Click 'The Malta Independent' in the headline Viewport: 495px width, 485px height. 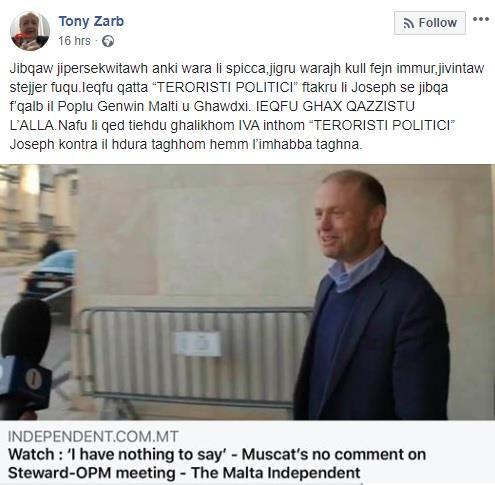point(276,473)
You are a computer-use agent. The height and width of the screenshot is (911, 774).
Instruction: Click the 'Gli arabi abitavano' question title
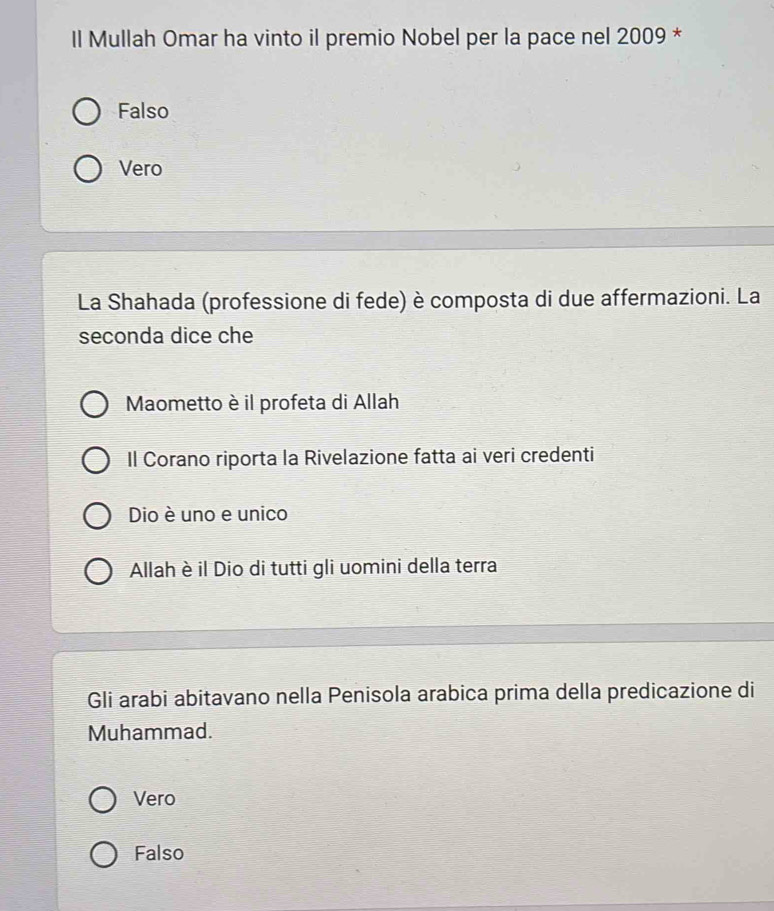coord(421,711)
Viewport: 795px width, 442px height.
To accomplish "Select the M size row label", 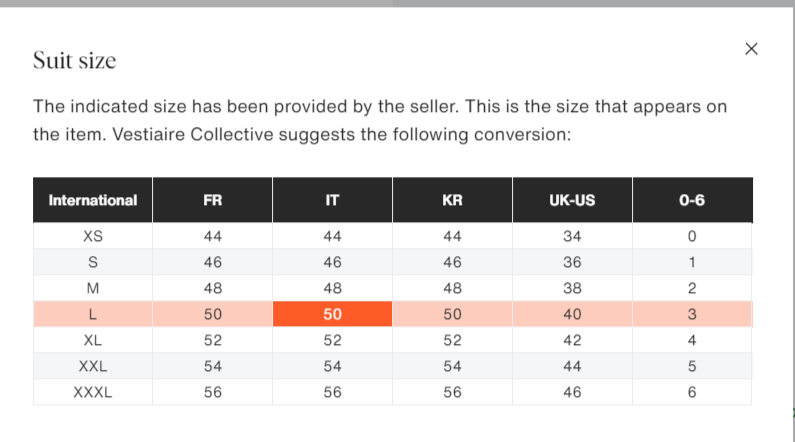I will coord(93,288).
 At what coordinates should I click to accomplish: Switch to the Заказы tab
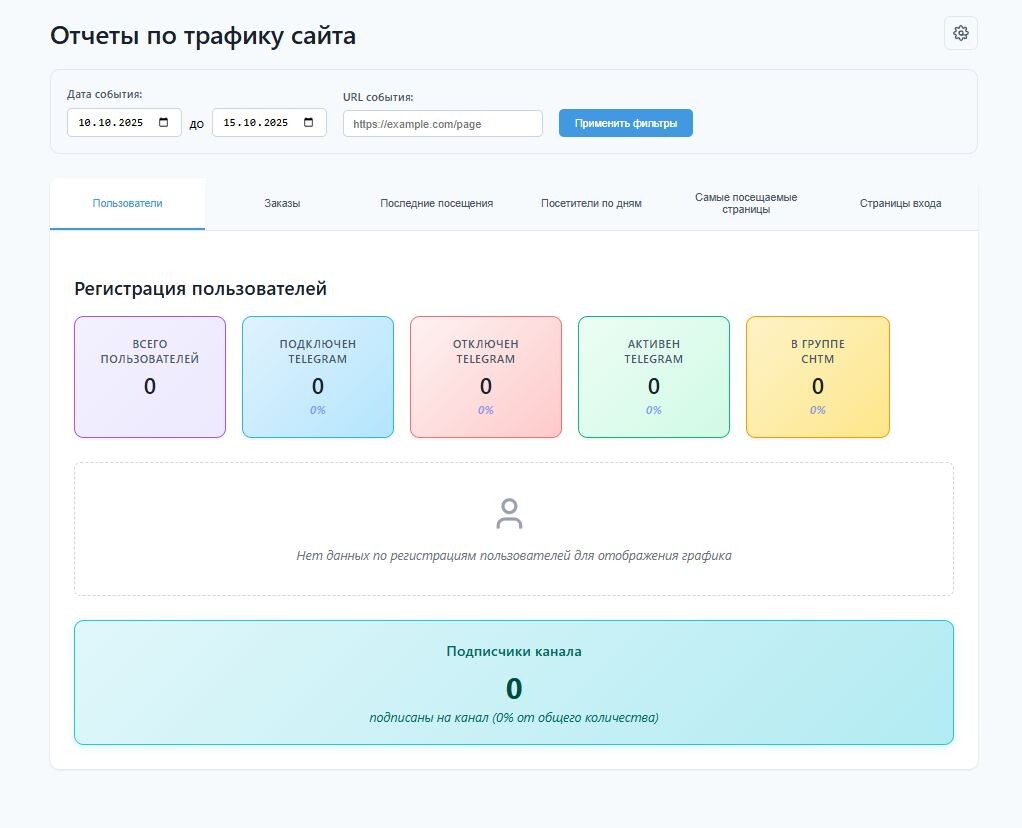click(282, 204)
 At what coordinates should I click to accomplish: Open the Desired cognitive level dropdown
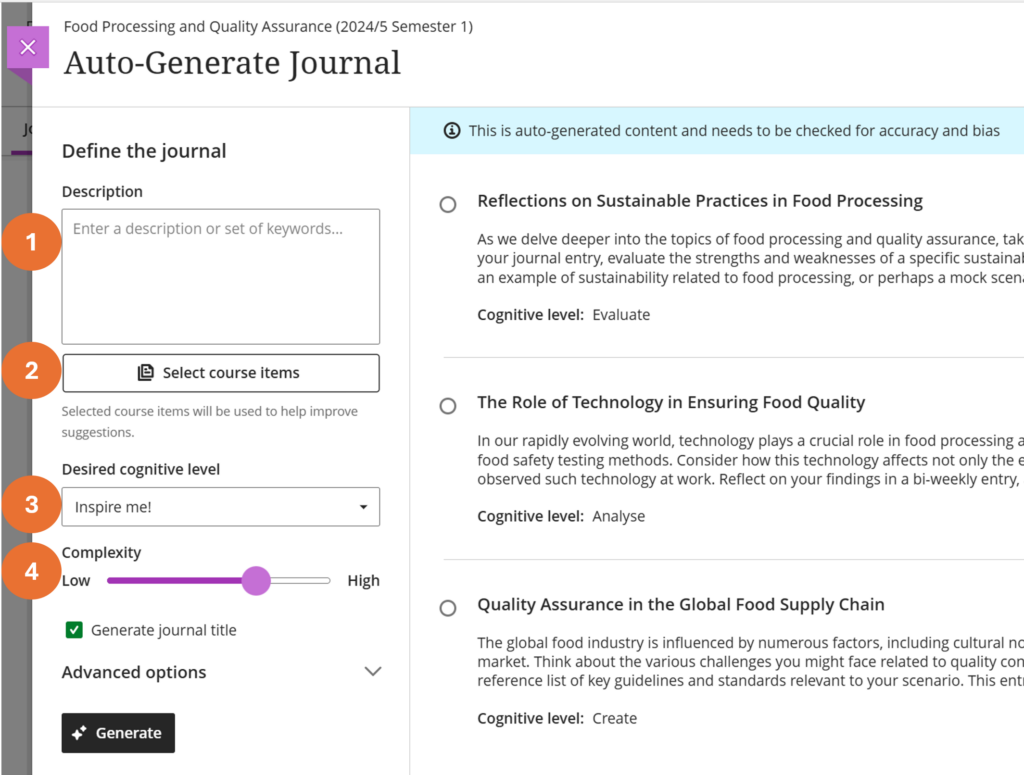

How to complete this task »
Output, exactly and without pictures, the span of lines that starts at the line containing "At what coordinates should I click to accomplish: Switch" and ends at the last line above.

Completed exercise »
 At what coordinates should I click to accomplish: Switch to the Заказы tab
click(282, 204)
 At what coordinates should I click to accomplish: Open the Desired cognitive level dropdown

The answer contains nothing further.